GSP+, which had been rescinded over human rights concerns in 2010, removes the majority of import duties on Sri Lankan goods entering the European single market, and likely drove the 27.2% year-on-year increase in garment exports to the EU in 2017. Indeed, 2017 was a promising year for the tradeable sector in general, with total exports hitting an all-time high of $11.4bn, up 10% from the previous year.
However, while the immediate future looks bright for the garments segment in particular, Sri Lanka would be wise to devise adaptation strategies for technological advancements in manufacturing processes. Developments in innovative areas such as 3D printing and robotics are likely to erode some of the country’s current competitive advantages in the years to come, as without the need for lower labour costs, clothing giants may start to move production facilities closer to their main consumer markets.
Oil Price Rise Worries Executives
One of the chief reasons for Sri Lanka submitting to the $1.5bn IMF bailout package was the profligacy of the previous Mahinda Rajapaksa administration, which had agreed to a number of high-interest Chinese loans to fund infrastructure projects. Many of these developments have operated below capacity since completion, making it difficult for Sri Lanka to honour its payment commitments. As a result, the Sirisena administration has been forced to make hard choices, such as handing over control of 70% of Hambantota Port to Chinese interests on a 99-year lease.
Chinese investment plays a major role across Sri Lanka’s economic sectors: China is now the country’s main source of foreign direct investment, its largest trading partner and its second-largest tourism source market. Despite this, just 16% of executives surveyed in our barometer cited a slowdown in Chinese demand as the top external risk that could impact the national economy in 2018.
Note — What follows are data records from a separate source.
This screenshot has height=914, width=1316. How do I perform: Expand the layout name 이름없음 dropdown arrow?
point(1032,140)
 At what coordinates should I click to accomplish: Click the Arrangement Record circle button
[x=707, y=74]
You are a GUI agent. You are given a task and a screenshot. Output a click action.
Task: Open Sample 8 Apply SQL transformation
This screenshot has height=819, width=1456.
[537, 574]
This was dwarfed by concern over rising oil prices, with 49% of respondents placing this as the top risk factor, an understandable opinion given that Sri Lanka was forced to ramp up oil imports last year, following a severe drought that hampered hydro-generation capacity.
Storm Clouds are Clearing
Following the severe floods and drought that weighed on growth in 2017, C-suite executives appear to be generally optimistic that clearer skies are ahead, with almost three-quarters saying they were positive or very positive about local business conditions in the coming 12 months. Additionally, 56% predicted GDP expansion to range 4-5% for 2018, which was broadly in line with the Central Bank of Sri Lanka’s prediction of 5-5.5% and the Asian Development Bank’s forecast of 5% at the turn of the year.
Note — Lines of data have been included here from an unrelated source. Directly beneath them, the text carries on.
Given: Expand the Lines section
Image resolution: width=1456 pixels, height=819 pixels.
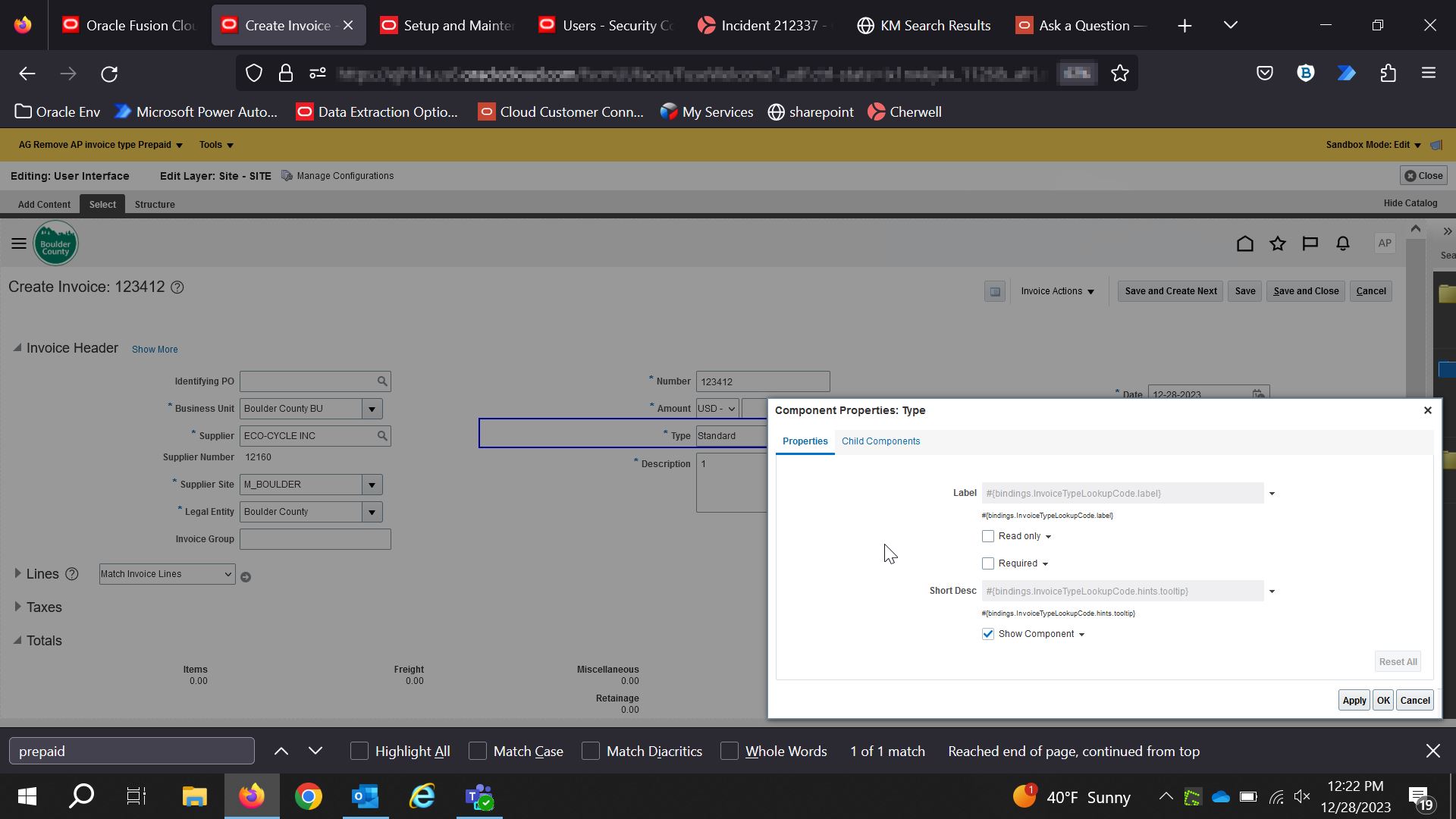Looking at the screenshot, I should point(17,574).
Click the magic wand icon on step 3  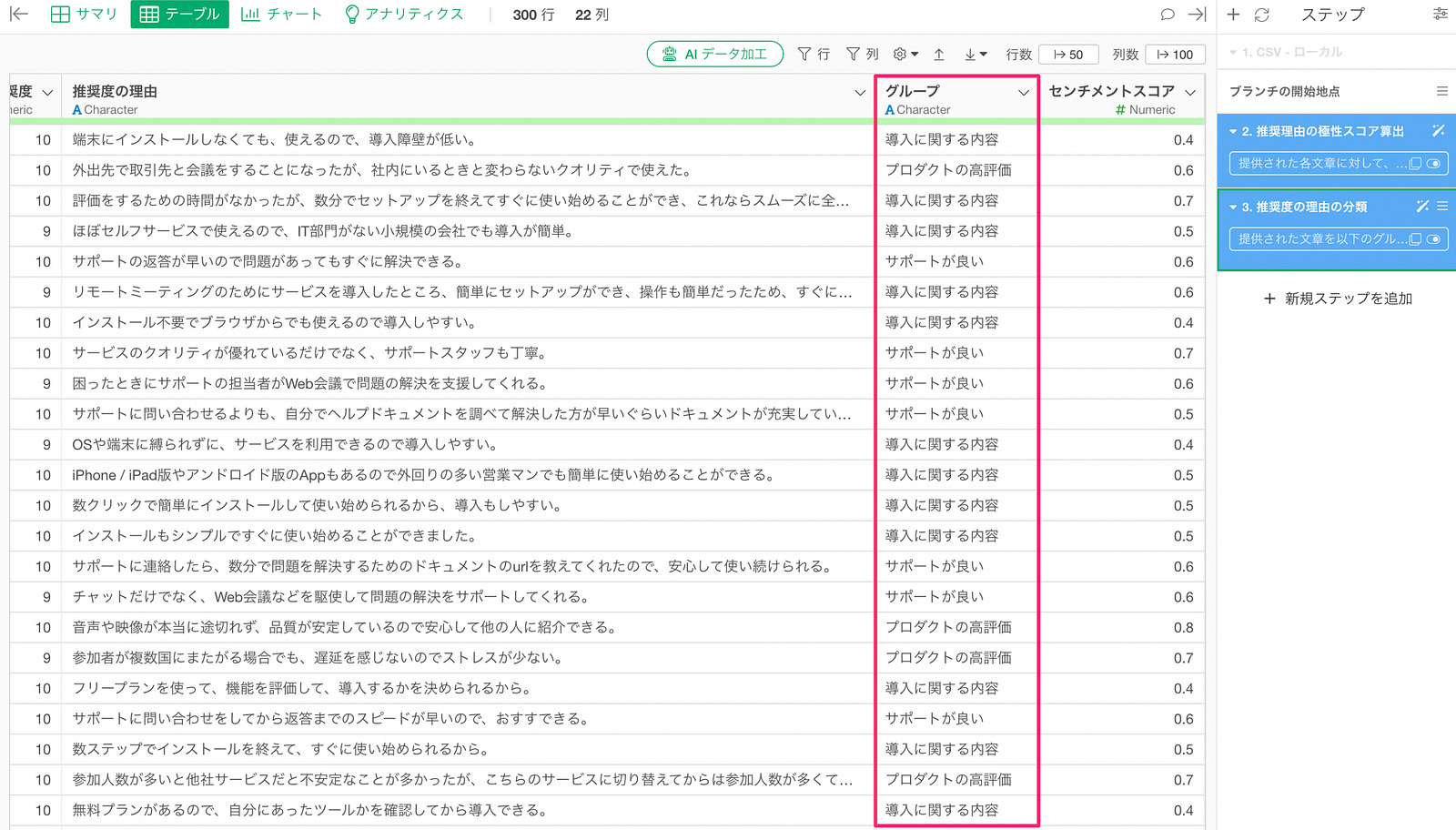coord(1422,206)
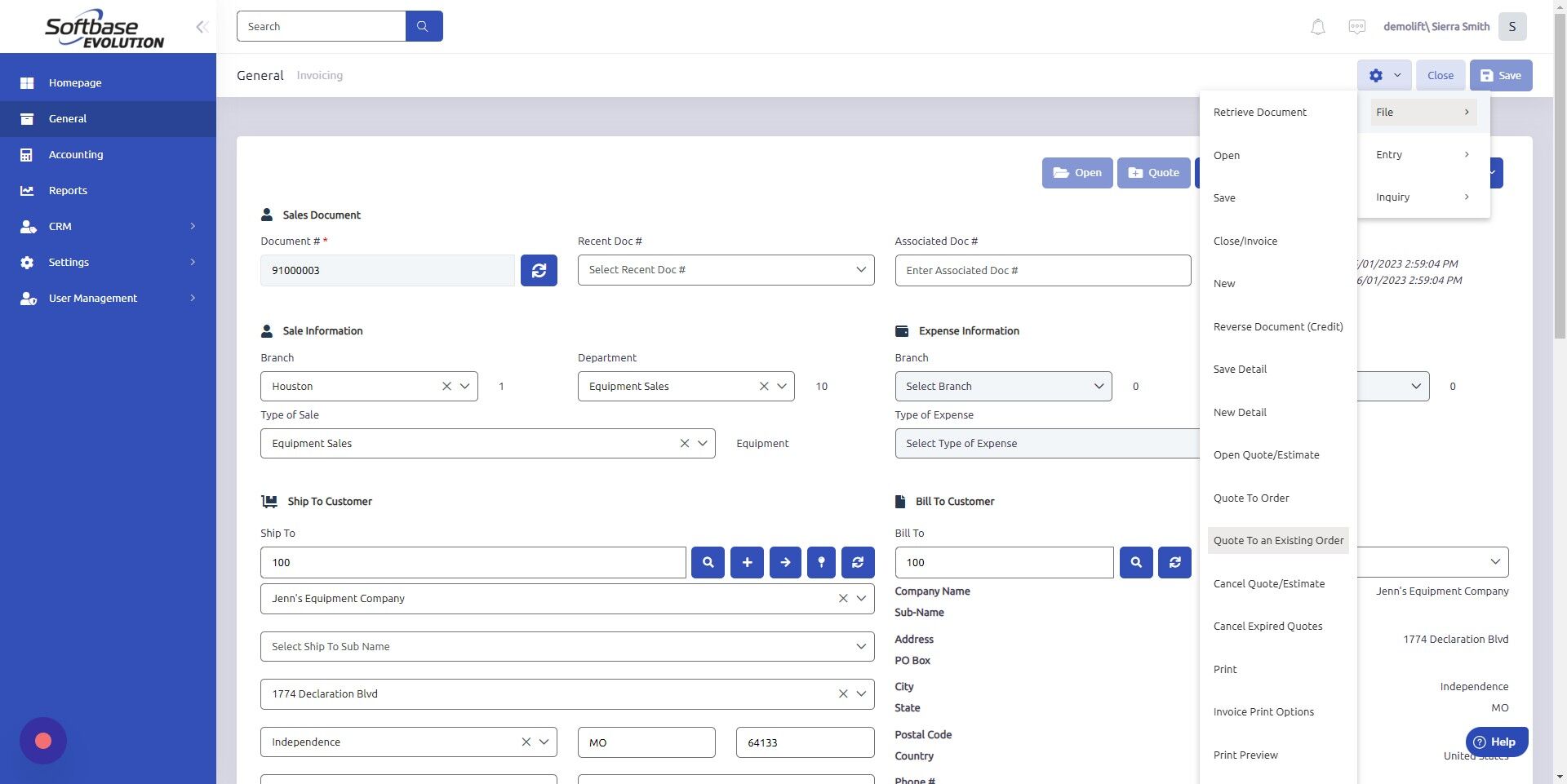
Task: Switch to the Invoicing tab
Action: 319,75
Not only that, but our respondents seem prepared to put their money where their mouth is: almost 75% said their firms were likely to make a significant capital investment in 2018. To put that figure in context, it is markedly higher than the corresponding 60% in our Myanmar survey published in January 2018, despite Myanmar’s GDP growth outpacing Sri Lanka’s in recent years, albeit from a lower base. However, it should be noted that Sri Lanka’s CEOs were surveyed before the February 2018 local elections, in which the governing coalition parties suffered significant losses. This prompted the governor of the central bank to warn in late March that political uncertainty threatened to reverse gains in exports, FDI and stock market inflows if not resolved.
Brain Drain Conundrum
If Sri Lanka is to achieve its Vision 2025 target of developing into a highly competitive knowledge-based economy, it will need to overcome notable shortages in the labour market – not only in terms of skills, but also in raw numbers. Many sectors struggle to fill vacant positions, with educated and aspirational Sri Lankans becoming increasingly reluctant to take manual or low-level service jobs. So far, the construction, agriculture and tourism industries have been particularly badly hit. Young and productive Sri Lankan citizens are often lured into what are perceived to be lucrative jobs on the construction sites of Qatar, the UAE and Saudi Arabia. In addition, the country’s highly prized ICT, accounting and medical professionals often aspire to more rewarding jobs in the Gulf or the West. The resultant brain drain is only partially offset by remittances.
This overseas dispersion of talent is reflected in the varying responses from CEOs over what type of skill is in greatest need in the labour market for the country: 31% of interviewees chose leadership as the greatest need, 19% cited research and development, 15% engineering and 10% computer technology.